• [Trechos de dados]:
______

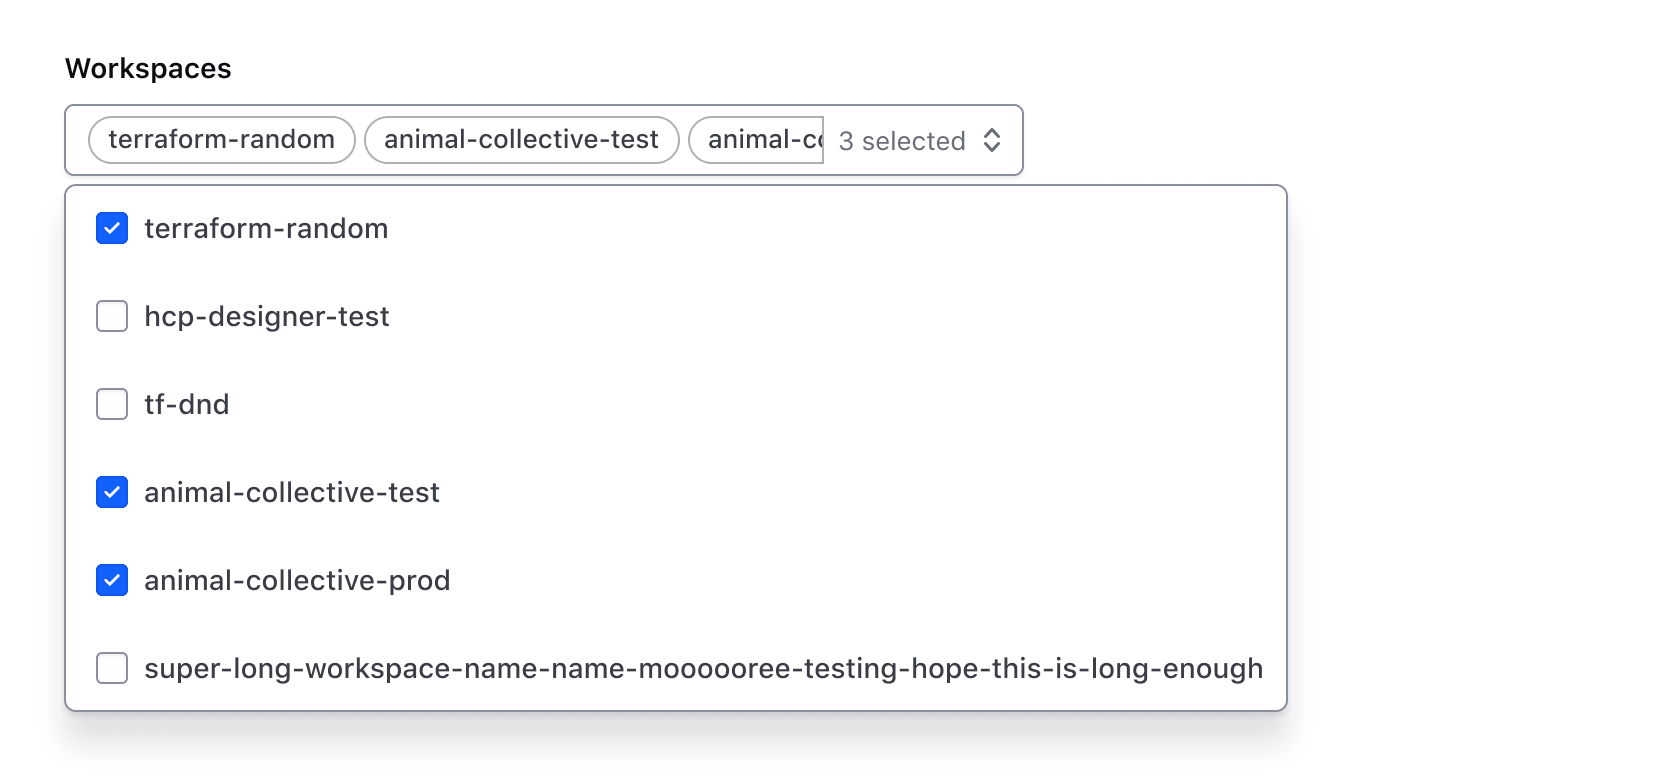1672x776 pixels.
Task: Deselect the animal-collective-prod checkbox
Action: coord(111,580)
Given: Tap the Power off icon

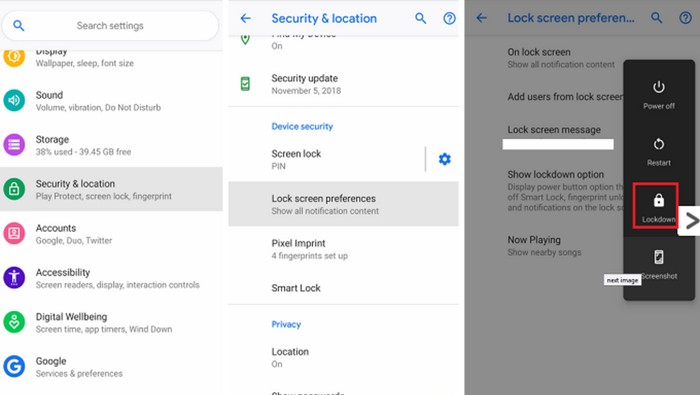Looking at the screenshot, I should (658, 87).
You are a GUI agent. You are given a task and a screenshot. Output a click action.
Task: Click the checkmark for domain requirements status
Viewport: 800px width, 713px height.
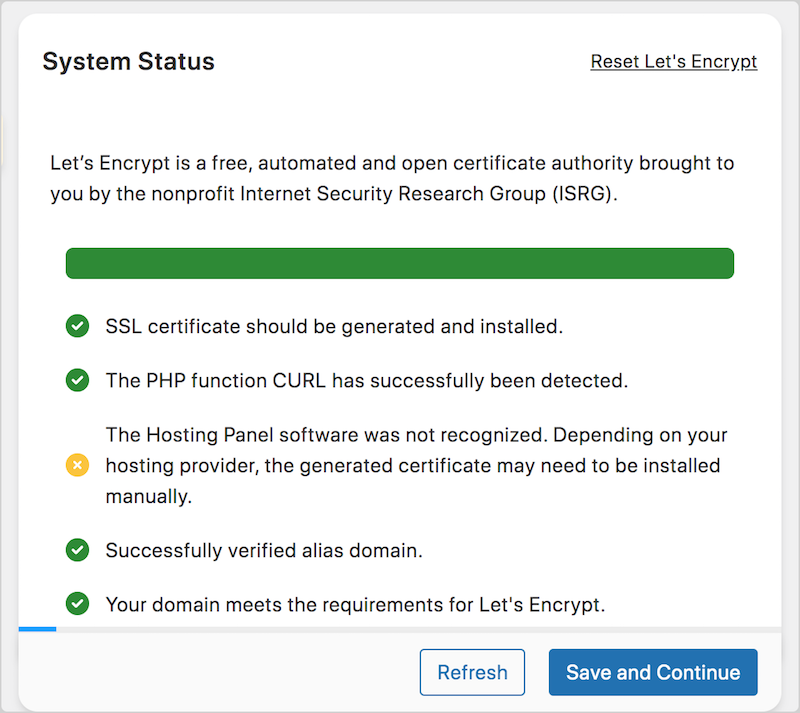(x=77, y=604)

______

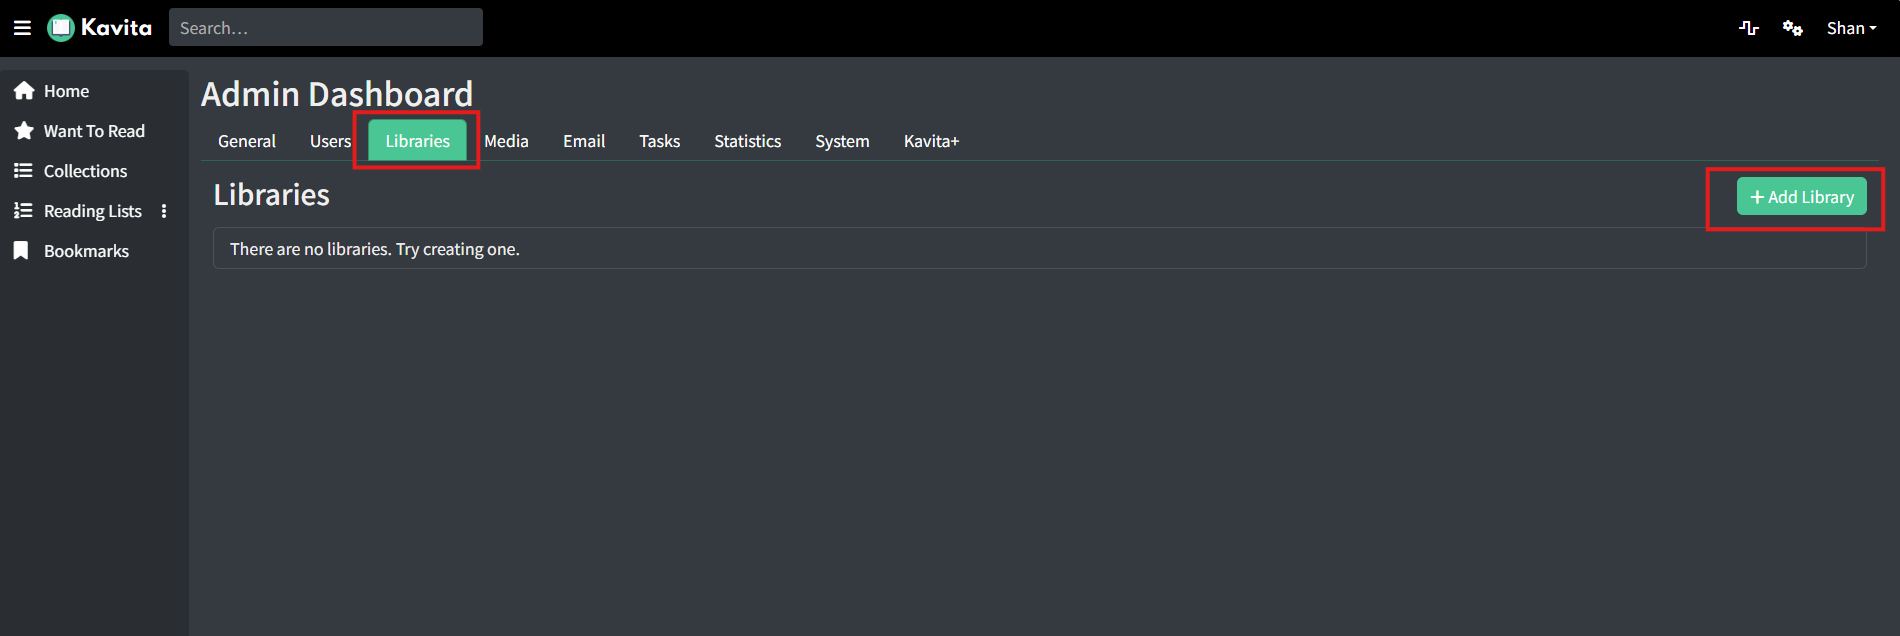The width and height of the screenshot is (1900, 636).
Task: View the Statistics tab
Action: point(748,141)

______

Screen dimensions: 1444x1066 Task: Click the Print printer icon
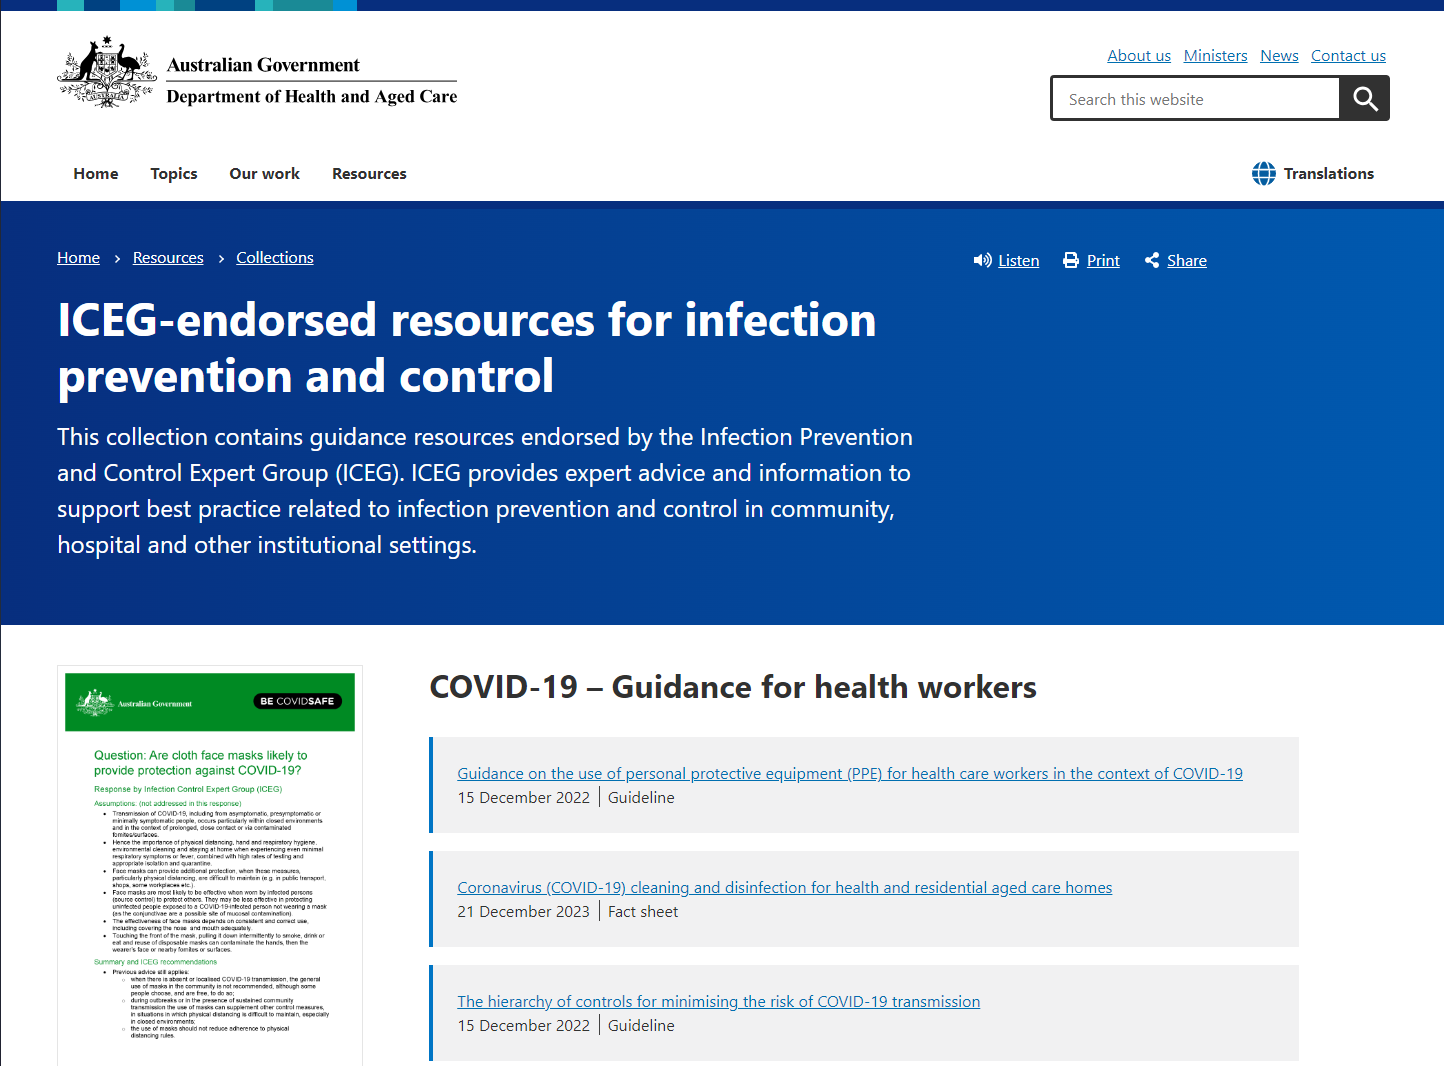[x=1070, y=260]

______

• [Faça isto]:
Reescreva por inteiro, e somente, o trecho dos dados que vai da linha que contém "You are a GUI" até a linha que contém "(x=77, y=604)", com as duas incluídas, deslocando cada coordenada das respostas com a soma de 142. Deixe as imagens de fora da resposta.

• [Resposta completa]:
You are a GUI agent. You are given a task and a screenshot. Output a click action.
Task: Click the checkmark for domain requirements status
Viewport: 800px width, 713px height.
(x=219, y=746)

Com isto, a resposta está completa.